» **GIVEN INSTRUCTION A**
Rewrite the rows of the data listing from the first row through the line that contains "coordinates (952, 33).", replacing "Identify the location of" with "Find the position of" and changing nothing else.

» **READING TEXT**
-*-*-

Skip to content

Changelog

v0.4.0 - 2024-24-05

  • Added eds_pseudo.dates_normalizer to parse ML detected dates and extract their value and format.
  • Support empty doc._.context field
  • Update EDS-NLP to v0.10.7:
  • fix somes issues with jsonl loading
  • more transformer overriding options
  • fix out-of-memory issues (auto split transformer input depending on the available memory)
  • fixes some multiprocessing deadlock issues
  • add chunk sorting option to the lazy collection set_processing method
  • Replace gen_dataset/train.jsonl with the original fictitious templates and the dataset generation script.
  • Update the README with the instructions to download the public pre-trained model.
  • Improve packaging to add evaluation results to the model's meta field and packaged model README (for HF)

v0.3.0 - 2023-12-01

  • Refactoring and fixes to use edsnlp instead of spaCy.
  • Renamed eds_pseudonymisation to eds_pseudo and default model name to eds_pseudo_aphp.
  • Renamed pipelines to pipes
  • New scripts/train.py script to train the model

Some fixes to enable training the model: - committed the missing script infer.py - changed config default bert model to camembert-base - put config.cfg as a dependency, not params - default to cpu training - allow for missing metadata (i.e. omop's note_class_source_value)

v0.2.0 - 2023-05-04

Many fixes along the publication of our article:

  • Tests for the rule-based components
  • Code documentation and cleaning
  • Experiment and analysis scripts
  • Charts and tables in the Results page of our documentation

v0.1.0 - 2022-05-13

Inception ! 🎉

Features

  • spaCy project for pseudonymisation
  • Pseudonymisation-specific pipelines:
    • pseudonymisation-rules for rule-based pseudonymisation
    • pseudonymisation-dates for date detection and normalisation
    • structured-data-matcher for structured data detection (eg first and last name, available in the information system)
  • Evaluation methodology

-*-*-

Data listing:

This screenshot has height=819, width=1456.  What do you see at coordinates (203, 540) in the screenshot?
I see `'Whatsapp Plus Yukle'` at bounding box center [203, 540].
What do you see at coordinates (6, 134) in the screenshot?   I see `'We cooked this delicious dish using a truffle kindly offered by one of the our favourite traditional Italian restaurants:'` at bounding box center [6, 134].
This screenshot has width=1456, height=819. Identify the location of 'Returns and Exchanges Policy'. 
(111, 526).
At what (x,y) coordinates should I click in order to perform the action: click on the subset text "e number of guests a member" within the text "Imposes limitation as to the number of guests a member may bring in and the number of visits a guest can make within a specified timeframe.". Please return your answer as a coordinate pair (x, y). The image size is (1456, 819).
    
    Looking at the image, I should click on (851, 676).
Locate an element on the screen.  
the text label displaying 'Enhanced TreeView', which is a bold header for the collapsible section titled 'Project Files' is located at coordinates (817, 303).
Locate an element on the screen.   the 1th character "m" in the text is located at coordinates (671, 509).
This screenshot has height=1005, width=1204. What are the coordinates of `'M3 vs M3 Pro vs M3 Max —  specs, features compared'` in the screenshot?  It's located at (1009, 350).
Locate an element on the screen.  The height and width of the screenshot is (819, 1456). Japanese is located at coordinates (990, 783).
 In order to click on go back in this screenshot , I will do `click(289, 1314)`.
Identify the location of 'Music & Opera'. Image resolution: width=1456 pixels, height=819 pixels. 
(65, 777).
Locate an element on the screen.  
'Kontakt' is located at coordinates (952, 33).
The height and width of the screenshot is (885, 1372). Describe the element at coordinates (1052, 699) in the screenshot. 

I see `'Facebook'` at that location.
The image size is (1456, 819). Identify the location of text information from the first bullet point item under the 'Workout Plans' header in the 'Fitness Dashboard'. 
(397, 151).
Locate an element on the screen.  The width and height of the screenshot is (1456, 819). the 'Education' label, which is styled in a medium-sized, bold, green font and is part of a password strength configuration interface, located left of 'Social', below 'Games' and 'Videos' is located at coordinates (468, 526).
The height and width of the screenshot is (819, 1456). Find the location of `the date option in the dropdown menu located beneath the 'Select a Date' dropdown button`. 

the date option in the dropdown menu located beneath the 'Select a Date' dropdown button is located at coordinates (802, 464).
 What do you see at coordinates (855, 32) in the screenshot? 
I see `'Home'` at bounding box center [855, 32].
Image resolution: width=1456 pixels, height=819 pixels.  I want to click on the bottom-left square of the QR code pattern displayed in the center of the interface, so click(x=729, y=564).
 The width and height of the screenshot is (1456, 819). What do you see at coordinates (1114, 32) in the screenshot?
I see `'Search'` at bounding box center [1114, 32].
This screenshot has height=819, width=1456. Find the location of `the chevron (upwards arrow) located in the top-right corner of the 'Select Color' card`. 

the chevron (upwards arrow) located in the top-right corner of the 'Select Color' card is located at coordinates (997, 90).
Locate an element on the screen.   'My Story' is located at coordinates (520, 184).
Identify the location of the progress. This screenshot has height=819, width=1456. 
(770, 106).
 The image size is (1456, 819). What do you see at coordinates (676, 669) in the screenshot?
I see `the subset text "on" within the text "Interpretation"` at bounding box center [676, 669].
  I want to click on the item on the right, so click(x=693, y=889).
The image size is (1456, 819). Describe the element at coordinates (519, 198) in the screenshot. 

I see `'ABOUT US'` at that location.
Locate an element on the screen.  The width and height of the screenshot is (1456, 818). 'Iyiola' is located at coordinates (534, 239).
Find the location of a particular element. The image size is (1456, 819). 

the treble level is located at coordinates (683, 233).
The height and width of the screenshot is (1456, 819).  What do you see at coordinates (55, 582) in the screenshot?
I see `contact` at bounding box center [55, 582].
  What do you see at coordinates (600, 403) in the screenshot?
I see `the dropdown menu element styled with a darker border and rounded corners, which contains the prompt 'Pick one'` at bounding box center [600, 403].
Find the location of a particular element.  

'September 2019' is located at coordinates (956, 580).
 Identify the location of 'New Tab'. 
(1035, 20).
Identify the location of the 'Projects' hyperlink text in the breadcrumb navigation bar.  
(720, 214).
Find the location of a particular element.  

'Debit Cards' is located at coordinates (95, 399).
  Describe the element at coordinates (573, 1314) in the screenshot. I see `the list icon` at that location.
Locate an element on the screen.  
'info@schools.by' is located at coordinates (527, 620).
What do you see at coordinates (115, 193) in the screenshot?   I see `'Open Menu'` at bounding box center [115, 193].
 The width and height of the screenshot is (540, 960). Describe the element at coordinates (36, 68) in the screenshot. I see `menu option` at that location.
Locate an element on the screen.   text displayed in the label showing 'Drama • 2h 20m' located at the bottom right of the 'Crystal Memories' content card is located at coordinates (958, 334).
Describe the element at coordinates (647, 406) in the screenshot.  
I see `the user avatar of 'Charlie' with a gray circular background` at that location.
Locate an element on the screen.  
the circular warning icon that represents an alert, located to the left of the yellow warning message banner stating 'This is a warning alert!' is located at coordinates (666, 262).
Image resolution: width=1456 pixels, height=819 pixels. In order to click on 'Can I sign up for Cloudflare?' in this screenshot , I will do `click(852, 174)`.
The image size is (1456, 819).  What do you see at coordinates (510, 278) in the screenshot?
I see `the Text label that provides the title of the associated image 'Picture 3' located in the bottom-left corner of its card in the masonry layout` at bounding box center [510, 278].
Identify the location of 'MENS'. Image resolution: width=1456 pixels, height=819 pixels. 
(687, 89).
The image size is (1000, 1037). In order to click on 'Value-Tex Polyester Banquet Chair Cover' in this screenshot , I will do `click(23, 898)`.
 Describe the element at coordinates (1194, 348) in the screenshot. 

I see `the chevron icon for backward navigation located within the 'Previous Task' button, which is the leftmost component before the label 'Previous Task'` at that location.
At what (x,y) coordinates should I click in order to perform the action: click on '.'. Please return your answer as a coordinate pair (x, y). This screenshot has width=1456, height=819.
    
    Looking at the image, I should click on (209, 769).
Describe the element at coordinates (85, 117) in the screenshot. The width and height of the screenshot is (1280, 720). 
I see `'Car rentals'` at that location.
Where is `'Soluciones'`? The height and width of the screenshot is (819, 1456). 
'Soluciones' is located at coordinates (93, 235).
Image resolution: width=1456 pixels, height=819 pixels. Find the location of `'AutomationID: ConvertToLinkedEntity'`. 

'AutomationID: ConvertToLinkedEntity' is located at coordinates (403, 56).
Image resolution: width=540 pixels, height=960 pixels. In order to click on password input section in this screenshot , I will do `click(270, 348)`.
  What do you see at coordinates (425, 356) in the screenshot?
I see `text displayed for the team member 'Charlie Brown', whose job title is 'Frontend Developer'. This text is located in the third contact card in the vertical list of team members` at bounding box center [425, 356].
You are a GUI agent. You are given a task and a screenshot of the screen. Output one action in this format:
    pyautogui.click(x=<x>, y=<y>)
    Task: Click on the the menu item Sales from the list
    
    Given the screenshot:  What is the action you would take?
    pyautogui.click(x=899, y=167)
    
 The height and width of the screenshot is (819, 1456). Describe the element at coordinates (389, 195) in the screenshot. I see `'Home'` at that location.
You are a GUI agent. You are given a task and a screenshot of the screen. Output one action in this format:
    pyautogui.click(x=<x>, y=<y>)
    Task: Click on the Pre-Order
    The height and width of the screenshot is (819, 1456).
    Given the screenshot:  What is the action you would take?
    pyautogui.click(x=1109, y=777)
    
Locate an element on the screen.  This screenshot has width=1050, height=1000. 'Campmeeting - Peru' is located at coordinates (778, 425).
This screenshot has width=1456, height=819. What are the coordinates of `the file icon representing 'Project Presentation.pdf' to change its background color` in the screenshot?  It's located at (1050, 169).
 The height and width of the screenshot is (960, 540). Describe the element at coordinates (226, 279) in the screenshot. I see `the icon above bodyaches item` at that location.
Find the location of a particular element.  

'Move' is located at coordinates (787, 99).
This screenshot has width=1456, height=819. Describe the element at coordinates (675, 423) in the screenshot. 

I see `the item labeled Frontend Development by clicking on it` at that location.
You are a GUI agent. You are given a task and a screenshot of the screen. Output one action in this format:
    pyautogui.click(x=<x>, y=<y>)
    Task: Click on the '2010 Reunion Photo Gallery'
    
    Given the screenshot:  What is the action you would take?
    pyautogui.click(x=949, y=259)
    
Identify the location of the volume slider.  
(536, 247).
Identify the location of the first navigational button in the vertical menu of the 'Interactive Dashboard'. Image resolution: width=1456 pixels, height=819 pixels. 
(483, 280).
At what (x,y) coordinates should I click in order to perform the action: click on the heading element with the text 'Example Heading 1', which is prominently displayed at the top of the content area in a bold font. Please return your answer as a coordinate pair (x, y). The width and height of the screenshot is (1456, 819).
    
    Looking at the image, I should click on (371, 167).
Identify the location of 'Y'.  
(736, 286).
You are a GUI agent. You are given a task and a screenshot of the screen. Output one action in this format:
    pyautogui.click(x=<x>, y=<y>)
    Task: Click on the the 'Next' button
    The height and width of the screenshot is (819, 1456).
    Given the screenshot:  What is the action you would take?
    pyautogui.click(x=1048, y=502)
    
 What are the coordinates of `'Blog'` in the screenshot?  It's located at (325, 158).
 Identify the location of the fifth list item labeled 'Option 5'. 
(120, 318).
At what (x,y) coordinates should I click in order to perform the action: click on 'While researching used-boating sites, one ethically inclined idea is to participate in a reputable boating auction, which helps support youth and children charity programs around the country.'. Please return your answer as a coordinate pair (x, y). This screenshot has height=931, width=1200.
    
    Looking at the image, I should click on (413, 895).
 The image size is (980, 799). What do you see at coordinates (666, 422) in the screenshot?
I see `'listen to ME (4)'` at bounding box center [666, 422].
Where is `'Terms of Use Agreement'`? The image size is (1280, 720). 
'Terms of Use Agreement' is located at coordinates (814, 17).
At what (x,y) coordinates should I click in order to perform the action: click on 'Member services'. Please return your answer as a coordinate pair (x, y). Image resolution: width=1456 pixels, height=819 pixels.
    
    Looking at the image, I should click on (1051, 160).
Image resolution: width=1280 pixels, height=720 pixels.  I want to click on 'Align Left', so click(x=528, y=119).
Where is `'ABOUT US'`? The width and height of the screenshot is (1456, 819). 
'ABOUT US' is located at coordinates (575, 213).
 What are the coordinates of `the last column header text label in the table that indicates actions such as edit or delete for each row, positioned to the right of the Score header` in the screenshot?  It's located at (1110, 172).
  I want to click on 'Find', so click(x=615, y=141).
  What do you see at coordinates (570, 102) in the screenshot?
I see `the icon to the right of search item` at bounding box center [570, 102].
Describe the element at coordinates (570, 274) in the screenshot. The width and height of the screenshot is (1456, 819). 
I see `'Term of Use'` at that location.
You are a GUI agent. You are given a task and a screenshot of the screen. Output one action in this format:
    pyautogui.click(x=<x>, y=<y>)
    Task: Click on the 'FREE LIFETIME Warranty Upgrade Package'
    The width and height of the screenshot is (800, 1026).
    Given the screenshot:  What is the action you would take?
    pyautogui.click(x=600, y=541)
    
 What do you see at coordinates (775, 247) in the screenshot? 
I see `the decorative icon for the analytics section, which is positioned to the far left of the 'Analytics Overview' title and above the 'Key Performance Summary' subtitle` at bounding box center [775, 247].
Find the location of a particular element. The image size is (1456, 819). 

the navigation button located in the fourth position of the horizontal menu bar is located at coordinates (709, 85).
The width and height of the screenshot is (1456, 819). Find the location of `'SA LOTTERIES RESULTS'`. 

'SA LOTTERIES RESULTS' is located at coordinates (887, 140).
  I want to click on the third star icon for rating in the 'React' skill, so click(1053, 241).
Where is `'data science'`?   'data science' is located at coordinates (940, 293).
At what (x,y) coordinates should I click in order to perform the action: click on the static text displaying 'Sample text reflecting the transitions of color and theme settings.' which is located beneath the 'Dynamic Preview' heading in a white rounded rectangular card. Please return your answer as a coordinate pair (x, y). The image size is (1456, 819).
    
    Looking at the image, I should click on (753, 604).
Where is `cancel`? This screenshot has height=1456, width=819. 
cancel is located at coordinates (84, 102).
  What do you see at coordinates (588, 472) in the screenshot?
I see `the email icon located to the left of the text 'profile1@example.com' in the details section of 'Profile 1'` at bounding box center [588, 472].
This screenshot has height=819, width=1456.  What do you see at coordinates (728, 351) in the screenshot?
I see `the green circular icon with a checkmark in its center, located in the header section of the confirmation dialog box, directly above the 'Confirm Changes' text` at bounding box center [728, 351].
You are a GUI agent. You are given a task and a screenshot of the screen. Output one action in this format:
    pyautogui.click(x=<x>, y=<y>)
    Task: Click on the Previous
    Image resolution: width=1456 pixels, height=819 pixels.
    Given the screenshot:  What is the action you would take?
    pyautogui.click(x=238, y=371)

-*-*-

» **GIVEN INSTRUCTION B**
According to the changelog, which version of EDS-NLP was adopted in release v0.4.0?

» **TASK ANSWER A**
This screenshot has height=819, width=1456.  What do you see at coordinates (203, 540) in the screenshot?
I see `'Whatsapp Plus Yukle'` at bounding box center [203, 540].
What do you see at coordinates (6, 134) in the screenshot?   I see `'We cooked this delicious dish using a truffle kindly offered by one of the our favourite traditional Italian restaurants:'` at bounding box center [6, 134].
This screenshot has width=1456, height=819. Find the position of 'Returns and Exchanges Policy'. 
(111, 526).
At what (x,y) coordinates should I click in order to perform the action: click on the subset text "e number of guests a member" within the text "Imposes limitation as to the number of guests a member may bring in and the number of visits a guest can make within a specified timeframe.". Please return your answer as a coordinate pair (x, y). The image size is (1456, 819).
    
    Looking at the image, I should click on (851, 676).
Locate an element on the screen.  
the text label displaying 'Enhanced TreeView', which is a bold header for the collapsible section titled 'Project Files' is located at coordinates (817, 303).
Locate an element on the screen.   the 1th character "m" in the text is located at coordinates (671, 509).
This screenshot has height=1005, width=1204. What are the coordinates of `'M3 vs M3 Pro vs M3 Max —  specs, features compared'` in the screenshot?  It's located at (1009, 350).
Locate an element on the screen.  The height and width of the screenshot is (819, 1456). Japanese is located at coordinates (990, 783).
 In order to click on go back in this screenshot , I will do `click(289, 1314)`.
Find the position of 'Music & Opera'. Image resolution: width=1456 pixels, height=819 pixels. 
(65, 777).
Locate an element on the screen.  
'Kontakt' is located at coordinates (952, 33).

» **TASK ANSWER B**
v0.10.7